INFORMATION GIVEN:
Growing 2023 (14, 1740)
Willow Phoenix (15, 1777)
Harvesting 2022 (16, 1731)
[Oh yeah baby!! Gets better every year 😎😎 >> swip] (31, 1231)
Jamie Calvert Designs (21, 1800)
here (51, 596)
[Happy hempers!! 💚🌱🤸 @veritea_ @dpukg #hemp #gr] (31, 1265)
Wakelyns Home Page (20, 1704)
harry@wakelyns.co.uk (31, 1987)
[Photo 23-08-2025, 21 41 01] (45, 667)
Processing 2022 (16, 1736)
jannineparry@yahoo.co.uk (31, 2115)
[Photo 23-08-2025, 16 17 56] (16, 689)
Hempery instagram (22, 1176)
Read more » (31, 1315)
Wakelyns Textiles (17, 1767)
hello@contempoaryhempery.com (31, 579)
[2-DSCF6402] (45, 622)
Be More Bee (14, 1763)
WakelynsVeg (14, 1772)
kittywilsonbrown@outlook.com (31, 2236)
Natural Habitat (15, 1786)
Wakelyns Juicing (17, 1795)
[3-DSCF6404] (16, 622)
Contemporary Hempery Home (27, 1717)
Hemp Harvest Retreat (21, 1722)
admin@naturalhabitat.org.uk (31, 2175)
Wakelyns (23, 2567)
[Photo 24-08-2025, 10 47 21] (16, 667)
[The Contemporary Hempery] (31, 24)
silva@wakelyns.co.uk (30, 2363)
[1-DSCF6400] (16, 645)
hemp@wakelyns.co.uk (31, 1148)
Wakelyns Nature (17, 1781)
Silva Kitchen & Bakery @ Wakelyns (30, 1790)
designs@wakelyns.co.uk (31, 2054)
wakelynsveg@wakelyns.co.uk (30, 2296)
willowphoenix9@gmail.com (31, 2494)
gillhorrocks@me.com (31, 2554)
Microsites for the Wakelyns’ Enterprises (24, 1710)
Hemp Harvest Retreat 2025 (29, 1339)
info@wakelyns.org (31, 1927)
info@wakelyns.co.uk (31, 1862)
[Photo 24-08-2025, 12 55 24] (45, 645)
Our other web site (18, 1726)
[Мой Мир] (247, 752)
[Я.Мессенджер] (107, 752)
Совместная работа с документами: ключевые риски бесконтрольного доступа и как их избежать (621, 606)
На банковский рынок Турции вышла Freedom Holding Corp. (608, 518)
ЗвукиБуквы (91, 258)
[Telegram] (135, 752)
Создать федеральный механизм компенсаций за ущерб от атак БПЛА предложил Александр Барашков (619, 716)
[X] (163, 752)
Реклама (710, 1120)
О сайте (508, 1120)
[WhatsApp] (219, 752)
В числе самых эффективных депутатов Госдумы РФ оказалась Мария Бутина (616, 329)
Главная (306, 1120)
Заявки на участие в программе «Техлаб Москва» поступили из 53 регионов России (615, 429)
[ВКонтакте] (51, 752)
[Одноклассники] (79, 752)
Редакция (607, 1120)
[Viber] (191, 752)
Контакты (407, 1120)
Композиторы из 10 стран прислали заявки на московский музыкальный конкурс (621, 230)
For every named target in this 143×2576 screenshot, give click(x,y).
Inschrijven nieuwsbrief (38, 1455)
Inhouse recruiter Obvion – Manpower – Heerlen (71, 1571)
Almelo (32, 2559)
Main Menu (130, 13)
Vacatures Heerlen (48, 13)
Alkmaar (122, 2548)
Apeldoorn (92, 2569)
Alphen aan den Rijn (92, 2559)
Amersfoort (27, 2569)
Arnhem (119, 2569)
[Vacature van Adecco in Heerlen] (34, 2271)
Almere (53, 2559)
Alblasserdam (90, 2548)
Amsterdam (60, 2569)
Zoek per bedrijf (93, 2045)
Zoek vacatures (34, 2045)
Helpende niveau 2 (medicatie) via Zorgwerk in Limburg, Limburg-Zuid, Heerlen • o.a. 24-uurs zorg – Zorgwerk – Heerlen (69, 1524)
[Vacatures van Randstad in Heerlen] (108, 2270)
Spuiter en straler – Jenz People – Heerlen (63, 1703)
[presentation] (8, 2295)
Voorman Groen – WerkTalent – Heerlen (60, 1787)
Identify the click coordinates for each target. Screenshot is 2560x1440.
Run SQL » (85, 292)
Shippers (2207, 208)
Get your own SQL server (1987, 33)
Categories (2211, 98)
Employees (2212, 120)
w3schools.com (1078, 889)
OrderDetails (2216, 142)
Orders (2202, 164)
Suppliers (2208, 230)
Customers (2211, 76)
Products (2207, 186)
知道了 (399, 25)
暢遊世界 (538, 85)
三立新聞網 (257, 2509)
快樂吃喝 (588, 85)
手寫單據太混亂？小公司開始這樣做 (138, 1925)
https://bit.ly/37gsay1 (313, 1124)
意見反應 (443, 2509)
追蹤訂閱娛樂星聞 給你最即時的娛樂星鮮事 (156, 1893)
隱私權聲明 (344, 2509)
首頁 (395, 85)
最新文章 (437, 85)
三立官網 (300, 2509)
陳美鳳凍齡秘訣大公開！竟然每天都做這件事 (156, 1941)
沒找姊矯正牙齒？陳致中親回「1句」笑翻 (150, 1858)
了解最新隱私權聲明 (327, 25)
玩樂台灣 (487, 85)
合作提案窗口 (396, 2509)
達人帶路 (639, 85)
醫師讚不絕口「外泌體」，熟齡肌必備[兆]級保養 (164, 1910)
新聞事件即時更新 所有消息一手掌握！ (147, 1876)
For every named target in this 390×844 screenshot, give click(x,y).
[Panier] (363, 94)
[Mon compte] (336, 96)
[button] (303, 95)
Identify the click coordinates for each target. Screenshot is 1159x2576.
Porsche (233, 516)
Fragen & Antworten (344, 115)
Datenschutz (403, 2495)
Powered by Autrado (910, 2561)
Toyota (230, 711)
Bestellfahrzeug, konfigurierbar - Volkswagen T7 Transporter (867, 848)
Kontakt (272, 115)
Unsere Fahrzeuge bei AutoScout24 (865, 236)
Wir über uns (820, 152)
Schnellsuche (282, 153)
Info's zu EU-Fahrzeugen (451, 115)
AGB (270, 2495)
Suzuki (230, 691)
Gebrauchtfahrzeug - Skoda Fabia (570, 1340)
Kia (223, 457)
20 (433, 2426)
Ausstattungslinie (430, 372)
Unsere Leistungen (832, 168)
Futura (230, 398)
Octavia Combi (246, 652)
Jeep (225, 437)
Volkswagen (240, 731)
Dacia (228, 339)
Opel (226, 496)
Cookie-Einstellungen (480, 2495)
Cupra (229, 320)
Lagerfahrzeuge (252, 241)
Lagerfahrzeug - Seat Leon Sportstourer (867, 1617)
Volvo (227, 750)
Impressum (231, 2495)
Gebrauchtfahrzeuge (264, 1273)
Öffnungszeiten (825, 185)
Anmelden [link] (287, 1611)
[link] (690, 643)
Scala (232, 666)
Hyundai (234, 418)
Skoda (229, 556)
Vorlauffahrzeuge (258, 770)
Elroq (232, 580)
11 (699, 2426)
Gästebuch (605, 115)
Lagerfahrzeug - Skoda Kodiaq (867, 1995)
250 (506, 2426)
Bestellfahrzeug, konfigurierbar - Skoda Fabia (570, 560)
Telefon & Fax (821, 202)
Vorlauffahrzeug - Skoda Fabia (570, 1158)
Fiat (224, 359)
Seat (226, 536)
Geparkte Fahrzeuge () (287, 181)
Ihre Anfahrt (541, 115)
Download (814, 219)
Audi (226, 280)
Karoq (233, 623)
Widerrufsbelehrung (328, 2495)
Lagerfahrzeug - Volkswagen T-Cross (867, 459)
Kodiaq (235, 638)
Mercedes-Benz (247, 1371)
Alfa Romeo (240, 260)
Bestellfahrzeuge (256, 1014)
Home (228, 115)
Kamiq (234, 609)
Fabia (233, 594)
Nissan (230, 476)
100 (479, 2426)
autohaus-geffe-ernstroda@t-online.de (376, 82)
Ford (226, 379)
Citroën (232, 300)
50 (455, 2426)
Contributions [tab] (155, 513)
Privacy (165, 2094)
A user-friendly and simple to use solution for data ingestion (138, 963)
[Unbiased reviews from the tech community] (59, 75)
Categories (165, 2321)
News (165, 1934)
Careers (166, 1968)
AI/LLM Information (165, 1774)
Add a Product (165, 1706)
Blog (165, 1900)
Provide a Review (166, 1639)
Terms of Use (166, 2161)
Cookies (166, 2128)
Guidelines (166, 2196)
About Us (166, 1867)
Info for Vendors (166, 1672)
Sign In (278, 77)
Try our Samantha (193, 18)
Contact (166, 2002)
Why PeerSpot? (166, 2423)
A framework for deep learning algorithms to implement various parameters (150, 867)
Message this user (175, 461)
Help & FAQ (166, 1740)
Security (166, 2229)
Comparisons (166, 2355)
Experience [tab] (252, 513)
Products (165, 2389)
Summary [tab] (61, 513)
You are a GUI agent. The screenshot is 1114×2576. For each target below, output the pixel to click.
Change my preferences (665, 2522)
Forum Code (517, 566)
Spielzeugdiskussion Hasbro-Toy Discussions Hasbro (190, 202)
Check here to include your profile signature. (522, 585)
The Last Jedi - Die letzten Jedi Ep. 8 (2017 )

EXERCISE REQUIREMENTS:
From the records above, copy out the line with "Screenshot is 1159x2576.", the line with "Cookie-Einstellungen (480, 2495)", and every line between them, word for word.

ANSWER BOX:
Identify the click coordinates for each target. Screenshot is 1159x2576.
Porsche (233, 516)
Fragen & Antworten (344, 115)
Datenschutz (403, 2495)
Powered by Autrado (910, 2561)
Toyota (230, 711)
Bestellfahrzeug, konfigurierbar - Volkswagen T7 Transporter (867, 848)
Kontakt (272, 115)
Unsere Fahrzeuge bei AutoScout24 (865, 236)
Wir über uns (820, 152)
Schnellsuche (282, 153)
Info's zu EU-Fahrzeugen (451, 115)
AGB (270, 2495)
Suzuki (230, 691)
Gebrauchtfahrzeug - Skoda Fabia (570, 1340)
Kia (223, 457)
20 (433, 2426)
Ausstattungslinie (430, 372)
Unsere Leistungen (832, 168)
Futura (230, 398)
Octavia Combi (246, 652)
Jeep (225, 437)
Volkswagen (240, 731)
Dacia (228, 339)
Opel (226, 496)
Cookie-Einstellungen (480, 2495)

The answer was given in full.